• Records
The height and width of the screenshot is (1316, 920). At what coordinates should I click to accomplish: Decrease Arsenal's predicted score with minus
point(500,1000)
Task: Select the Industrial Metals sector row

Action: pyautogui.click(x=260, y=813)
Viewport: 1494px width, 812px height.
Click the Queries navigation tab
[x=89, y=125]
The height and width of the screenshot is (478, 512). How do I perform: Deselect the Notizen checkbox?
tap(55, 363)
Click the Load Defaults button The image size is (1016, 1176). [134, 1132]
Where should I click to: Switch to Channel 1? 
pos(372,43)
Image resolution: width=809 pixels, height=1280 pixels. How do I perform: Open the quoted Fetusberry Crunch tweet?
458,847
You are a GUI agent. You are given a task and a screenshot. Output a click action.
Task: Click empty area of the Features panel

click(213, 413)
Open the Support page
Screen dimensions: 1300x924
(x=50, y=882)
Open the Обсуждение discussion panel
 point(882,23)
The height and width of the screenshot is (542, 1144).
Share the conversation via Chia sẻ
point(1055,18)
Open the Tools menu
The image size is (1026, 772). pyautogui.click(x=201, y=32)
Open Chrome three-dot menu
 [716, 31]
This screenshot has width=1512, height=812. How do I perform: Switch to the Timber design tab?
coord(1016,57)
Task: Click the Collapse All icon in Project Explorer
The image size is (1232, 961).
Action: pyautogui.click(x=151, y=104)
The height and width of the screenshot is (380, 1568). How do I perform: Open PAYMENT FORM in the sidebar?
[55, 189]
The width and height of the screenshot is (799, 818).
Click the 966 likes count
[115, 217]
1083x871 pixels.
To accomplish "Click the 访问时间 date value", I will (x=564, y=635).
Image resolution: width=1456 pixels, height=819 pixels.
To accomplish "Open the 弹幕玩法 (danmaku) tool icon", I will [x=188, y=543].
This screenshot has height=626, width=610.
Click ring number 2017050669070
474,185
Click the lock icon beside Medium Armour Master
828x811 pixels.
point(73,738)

• What is expected
All lines from the line containing "The image size is (1232, 961)." through the last line of the data are to be repeated exactly; no other line belongs in the answer.

• Expected answer
The image size is (1232, 961).
Action: pyautogui.click(x=151, y=104)
The height and width of the screenshot is (380, 1568). How do I perform: Open PAYMENT FORM in the sidebar?
[55, 189]
The width and height of the screenshot is (799, 818).
Click the 966 likes count
[115, 217]
1083x871 pixels.
To accomplish "Click the 访问时间 date value", I will (x=564, y=635).
Image resolution: width=1456 pixels, height=819 pixels.
To accomplish "Open the 弹幕玩法 (danmaku) tool icon", I will [x=188, y=543].
This screenshot has height=626, width=610.
Click ring number 2017050669070
474,185
Click the lock icon beside Medium Armour Master
828x811 pixels.
point(73,738)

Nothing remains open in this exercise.